- What is required:
Copy the entries below exactly, but only from the line containing "700x575 pixels." through the final line.

Segment Start: Dataset records

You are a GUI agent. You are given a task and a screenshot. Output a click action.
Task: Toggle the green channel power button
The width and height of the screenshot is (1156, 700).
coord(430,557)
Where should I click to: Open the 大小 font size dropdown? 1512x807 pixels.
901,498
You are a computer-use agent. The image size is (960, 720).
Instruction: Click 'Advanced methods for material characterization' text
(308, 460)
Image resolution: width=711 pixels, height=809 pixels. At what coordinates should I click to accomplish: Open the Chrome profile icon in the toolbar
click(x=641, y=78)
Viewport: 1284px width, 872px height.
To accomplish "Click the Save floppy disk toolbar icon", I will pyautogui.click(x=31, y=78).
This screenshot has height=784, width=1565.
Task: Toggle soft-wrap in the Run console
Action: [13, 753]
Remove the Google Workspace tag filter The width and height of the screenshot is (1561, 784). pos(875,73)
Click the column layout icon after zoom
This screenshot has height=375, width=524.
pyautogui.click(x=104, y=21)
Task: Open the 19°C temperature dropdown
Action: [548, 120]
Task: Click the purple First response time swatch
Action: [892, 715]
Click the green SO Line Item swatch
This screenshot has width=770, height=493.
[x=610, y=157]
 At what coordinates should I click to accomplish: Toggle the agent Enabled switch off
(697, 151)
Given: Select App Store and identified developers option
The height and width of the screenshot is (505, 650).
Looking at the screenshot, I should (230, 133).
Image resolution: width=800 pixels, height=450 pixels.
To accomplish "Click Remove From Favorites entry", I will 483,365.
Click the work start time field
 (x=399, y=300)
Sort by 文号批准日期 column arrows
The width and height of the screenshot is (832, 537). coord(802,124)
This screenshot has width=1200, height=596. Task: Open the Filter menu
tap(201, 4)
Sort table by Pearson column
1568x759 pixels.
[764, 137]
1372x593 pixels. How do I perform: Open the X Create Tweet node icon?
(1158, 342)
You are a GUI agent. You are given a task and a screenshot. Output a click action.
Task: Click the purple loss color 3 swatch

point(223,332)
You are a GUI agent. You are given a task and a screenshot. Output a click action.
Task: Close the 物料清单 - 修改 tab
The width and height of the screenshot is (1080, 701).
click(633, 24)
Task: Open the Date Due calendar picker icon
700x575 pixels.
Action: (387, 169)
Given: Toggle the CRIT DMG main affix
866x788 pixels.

Segment End: Dataset records

- Solution to the exercise:
700x575 pixels.
Action: (387, 169)
Given: Toggle the CRIT DMG main affix
866x788 pixels.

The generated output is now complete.